--- Begin Text to read ---
# How much tire wobble allowed on a brand new mtn bike?



## Photoray (Feb 24, 2014)

Just bought a new Trex Xcaliber 7 with stock Bontrager tires but when I got it home 2 days ago, I noticed the tires don't roll in a perfect straight line. there is at least 1/8 inch or so of wobble. Is this acceptable for a new bike or does the bike shop need to fix this?

I have not taken the bike back to them yet. I got the feeling the bike shop rushed the bike through because they are claiming they are so busy.


----------



## Harold (Dec 23, 2003)

low end tires commonly have wobble. Most bikes sold off the floor have cheaper tires. you can make a stink about it or just accept it. you won't notice it off-road. On pavement, you might if it's bad enough.

Also, make sure the bead is seated evenly all the way around the circumference of the rim on both sides. Uneven bead seating is a more common cause of the wobble you're seeing, so be sure to check it. If this is your issue, you can lower the tire pressure until you can use your hand to make sure it seats all the way. Alternatively, you can inflate the tire near its max pressure, bouncing the bike on the ground. SOMETIMES this works and you don't have to use a bunch of muscle to get it to seat. Once the bead is seated correctly once, it's usually easier to get it seated properly in the future (say if you have to change a tube).


----------



## justwan naride (Oct 13, 2008)
--- End Text to read ---
--- Begin Provided data ---
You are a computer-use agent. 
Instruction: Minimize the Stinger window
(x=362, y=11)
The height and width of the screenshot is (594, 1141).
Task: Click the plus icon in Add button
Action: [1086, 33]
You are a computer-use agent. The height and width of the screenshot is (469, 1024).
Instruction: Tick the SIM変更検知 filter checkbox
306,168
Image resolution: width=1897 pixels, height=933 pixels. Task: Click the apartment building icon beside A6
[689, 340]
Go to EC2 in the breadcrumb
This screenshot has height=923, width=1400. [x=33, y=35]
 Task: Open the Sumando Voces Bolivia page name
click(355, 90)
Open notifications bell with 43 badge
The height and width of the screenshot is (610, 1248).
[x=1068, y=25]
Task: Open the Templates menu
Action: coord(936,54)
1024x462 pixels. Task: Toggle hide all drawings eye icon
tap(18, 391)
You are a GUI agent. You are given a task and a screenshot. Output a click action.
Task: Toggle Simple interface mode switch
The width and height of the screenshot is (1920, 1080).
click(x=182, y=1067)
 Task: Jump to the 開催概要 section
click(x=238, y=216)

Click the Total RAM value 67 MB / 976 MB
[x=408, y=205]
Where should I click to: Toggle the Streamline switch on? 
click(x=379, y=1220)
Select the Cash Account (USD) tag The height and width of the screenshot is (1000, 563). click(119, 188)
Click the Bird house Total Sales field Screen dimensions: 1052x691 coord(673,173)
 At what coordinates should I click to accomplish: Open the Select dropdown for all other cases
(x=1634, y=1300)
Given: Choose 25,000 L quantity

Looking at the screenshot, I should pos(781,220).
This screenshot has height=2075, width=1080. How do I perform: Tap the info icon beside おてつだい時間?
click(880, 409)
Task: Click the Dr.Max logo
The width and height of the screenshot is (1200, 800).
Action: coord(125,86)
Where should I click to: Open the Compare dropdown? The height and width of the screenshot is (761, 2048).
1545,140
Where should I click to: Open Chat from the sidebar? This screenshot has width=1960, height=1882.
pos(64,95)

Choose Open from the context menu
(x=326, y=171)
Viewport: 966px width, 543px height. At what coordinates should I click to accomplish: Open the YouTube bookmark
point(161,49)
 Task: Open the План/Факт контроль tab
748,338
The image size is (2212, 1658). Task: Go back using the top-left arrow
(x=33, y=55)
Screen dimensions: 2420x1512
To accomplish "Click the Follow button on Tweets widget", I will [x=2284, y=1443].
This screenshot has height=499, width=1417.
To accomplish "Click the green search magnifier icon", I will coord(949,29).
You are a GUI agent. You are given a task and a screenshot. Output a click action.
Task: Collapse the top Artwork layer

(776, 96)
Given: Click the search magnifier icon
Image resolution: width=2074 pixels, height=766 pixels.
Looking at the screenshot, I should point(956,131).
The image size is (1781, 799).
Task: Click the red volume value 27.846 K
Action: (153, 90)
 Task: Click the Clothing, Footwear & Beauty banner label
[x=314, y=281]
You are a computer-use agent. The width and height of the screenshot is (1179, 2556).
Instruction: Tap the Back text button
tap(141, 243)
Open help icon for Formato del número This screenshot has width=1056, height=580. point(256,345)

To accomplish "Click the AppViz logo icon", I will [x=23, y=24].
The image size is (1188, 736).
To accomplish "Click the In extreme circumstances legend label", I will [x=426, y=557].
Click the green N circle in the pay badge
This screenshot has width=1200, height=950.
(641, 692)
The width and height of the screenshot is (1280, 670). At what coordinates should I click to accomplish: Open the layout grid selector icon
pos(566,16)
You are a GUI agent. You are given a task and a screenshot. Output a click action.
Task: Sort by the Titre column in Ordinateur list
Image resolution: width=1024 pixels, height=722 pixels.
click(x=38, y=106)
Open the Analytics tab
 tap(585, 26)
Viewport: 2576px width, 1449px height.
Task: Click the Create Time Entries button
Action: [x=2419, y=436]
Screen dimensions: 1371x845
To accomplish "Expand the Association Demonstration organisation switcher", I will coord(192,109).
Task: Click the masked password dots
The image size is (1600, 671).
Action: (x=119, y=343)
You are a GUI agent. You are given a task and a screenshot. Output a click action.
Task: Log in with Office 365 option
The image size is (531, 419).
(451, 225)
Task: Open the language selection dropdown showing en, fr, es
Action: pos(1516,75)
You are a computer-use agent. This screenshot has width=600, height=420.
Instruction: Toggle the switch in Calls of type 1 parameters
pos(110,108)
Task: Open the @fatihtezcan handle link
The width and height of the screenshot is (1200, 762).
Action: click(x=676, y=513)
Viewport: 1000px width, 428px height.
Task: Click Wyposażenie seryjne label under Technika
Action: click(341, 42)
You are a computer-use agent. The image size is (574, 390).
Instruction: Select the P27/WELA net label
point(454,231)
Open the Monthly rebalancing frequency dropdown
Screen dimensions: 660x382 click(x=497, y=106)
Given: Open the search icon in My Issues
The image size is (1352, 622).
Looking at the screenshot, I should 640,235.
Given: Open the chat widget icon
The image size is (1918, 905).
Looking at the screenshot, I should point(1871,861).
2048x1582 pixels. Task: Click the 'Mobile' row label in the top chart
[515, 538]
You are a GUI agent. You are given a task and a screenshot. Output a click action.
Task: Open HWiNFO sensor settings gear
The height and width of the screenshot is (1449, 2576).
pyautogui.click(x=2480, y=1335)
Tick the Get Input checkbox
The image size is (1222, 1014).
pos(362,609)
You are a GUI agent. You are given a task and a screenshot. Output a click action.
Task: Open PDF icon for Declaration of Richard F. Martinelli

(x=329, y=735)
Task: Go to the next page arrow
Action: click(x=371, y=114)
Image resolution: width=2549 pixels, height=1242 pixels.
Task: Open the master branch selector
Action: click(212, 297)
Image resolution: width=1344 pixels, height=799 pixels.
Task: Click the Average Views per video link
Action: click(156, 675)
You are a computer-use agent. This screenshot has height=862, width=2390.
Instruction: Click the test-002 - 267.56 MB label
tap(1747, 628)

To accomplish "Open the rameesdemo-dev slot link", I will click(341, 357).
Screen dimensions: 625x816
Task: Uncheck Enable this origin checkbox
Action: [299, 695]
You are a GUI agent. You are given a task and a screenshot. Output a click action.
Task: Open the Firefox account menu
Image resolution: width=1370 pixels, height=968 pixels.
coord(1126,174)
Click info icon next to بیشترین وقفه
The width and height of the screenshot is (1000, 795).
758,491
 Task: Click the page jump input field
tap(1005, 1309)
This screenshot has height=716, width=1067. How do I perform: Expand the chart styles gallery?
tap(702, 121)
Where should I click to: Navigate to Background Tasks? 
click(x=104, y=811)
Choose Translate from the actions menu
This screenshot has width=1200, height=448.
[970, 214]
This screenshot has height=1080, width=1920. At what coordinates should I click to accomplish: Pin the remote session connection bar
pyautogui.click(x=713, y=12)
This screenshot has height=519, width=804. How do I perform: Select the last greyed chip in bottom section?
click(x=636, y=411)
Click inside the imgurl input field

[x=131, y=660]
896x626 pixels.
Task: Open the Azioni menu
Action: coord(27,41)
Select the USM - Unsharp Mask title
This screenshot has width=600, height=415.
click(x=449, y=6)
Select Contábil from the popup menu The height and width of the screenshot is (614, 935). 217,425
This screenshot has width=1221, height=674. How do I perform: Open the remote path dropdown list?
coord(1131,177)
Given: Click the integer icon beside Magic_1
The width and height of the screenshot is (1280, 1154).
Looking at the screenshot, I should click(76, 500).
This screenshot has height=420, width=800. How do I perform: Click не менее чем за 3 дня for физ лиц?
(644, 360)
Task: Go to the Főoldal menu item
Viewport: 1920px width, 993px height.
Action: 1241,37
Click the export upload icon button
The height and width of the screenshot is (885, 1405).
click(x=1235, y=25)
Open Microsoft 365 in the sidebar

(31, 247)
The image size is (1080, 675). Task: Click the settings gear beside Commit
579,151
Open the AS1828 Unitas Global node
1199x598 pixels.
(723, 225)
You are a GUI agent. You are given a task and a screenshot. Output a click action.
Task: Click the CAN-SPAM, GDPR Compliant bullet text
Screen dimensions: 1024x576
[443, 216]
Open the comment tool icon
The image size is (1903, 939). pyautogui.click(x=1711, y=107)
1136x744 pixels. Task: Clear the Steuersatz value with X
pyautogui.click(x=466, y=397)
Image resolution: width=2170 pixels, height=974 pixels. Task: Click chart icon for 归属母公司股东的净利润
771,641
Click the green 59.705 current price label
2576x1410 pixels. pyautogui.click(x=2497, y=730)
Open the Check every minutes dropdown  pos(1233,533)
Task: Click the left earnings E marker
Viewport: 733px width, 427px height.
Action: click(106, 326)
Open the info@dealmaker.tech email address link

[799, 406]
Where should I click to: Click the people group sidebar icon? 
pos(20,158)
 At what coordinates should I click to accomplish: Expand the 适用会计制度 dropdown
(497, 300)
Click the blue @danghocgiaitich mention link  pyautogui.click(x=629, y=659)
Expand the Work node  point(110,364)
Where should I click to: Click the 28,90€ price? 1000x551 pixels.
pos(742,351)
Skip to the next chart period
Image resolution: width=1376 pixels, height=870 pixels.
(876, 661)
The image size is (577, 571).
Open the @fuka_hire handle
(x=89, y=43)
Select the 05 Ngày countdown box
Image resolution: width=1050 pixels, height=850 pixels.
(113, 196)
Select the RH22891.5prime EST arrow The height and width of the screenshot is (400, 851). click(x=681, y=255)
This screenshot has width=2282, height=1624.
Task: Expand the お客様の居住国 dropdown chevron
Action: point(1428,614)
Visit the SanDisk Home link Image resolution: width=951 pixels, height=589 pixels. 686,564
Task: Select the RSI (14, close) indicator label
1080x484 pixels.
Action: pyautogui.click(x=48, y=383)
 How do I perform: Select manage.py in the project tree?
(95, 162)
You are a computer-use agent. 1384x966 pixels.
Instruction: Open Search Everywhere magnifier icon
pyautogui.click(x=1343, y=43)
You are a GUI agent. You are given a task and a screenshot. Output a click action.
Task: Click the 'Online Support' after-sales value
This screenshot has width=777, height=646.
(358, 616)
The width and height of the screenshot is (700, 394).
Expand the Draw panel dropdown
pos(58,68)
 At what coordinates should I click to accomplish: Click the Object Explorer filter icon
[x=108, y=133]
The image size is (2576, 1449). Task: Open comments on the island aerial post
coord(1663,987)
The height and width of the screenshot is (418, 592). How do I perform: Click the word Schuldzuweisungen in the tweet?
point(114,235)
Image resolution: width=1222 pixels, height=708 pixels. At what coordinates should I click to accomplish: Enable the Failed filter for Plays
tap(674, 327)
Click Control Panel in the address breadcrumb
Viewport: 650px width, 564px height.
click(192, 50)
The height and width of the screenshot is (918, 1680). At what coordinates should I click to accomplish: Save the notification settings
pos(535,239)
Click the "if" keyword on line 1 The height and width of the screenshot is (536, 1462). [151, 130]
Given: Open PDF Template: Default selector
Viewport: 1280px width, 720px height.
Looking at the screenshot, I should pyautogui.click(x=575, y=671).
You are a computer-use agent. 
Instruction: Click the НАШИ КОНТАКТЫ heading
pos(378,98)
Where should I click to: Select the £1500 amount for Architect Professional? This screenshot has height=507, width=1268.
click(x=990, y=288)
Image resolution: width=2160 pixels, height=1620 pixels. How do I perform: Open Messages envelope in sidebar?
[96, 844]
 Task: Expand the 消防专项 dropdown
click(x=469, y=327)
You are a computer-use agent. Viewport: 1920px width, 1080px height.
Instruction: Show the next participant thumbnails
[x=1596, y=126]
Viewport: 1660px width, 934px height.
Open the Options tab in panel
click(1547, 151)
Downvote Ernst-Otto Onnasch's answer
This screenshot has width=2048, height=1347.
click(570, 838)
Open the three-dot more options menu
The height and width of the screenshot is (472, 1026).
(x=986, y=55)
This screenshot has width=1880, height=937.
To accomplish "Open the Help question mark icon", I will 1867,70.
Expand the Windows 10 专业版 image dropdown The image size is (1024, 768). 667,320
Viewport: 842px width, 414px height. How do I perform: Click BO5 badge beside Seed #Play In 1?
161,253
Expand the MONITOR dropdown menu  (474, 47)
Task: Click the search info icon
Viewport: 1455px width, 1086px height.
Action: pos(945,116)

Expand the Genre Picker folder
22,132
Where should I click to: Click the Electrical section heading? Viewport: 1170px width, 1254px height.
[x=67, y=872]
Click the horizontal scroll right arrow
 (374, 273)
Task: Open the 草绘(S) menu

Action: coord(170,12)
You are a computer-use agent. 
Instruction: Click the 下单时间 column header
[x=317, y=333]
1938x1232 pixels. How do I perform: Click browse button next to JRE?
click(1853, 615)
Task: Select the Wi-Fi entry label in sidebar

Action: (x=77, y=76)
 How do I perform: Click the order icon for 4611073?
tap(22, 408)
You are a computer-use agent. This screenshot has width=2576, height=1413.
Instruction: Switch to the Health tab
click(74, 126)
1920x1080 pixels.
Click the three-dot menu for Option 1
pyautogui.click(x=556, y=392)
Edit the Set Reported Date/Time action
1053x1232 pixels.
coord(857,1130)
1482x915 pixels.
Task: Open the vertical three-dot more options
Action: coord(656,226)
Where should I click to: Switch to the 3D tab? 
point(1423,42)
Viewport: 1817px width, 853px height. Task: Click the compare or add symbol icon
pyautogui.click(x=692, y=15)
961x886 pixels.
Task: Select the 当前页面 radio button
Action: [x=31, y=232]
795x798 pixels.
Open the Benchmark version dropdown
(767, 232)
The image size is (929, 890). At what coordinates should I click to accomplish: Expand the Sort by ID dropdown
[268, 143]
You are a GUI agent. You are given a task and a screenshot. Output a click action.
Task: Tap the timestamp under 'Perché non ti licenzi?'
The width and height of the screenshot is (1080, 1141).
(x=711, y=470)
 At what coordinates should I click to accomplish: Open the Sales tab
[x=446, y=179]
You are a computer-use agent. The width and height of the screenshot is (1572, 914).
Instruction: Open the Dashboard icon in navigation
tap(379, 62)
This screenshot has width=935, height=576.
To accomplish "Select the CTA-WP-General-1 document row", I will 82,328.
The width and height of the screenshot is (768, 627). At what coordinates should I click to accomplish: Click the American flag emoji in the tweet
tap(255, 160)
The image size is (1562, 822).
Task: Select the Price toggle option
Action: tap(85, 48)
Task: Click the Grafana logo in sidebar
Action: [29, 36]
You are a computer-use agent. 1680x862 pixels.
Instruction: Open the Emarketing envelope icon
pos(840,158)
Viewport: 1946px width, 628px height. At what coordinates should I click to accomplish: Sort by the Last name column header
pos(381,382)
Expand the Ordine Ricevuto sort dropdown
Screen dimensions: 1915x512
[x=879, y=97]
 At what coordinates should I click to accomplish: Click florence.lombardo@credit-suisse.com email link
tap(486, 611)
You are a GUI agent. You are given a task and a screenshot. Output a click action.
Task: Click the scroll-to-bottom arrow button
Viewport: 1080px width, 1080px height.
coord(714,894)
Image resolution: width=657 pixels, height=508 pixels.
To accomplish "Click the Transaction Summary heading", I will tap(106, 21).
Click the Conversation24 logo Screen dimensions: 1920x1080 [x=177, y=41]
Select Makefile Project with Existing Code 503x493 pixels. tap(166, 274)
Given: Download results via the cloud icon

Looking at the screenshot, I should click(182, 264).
--- End Provided data ---
## [Objectives]
**1.** List the usernames of everyone who posted in the tire wobble thread.
**2.** Please update the records starting with the line with "Open help icon" and going on through the line with "Action: (x=119, y=343)", swapping "screenshot" for "screen capture" and leaving everything else as is.
The thread and the records have nothing to do with each other.

## [Results for each task]
**1.** Photoray, Harold, justwan naride

**2.**
Open help icon for Formato del número This screen capture has width=1056, height=580. point(256,345)

To accomplish "Click the AppViz logo icon", I will [x=23, y=24].
The image size is (1188, 736).
To accomplish "Click the In extreme circumstances legend label", I will [x=426, y=557].
Click the green N circle in the pay badge
This screen capture has width=1200, height=950.
(641, 692)
The width and height of the screen capture is (1280, 670). At what coordinates should I click to accomplish: Open the layout grid selector icon
pos(566,16)
You are a GUI agent. You are given a task and a screen capture. Output a click action.
Task: Sort by the Titre column in Ordinateur list
Image resolution: width=1024 pixels, height=722 pixels.
click(x=38, y=106)
Open the Analytics tab
 tap(585, 26)
Viewport: 2576px width, 1449px height.
Task: Click the Create Time Entries button
Action: [x=2419, y=436]
Screen dimensions: 1371x845
To accomplish "Expand the Association Demonstration organisation switcher", I will coord(192,109).
Task: Click the masked password dots
The image size is (1600, 671).
Action: (x=119, y=343)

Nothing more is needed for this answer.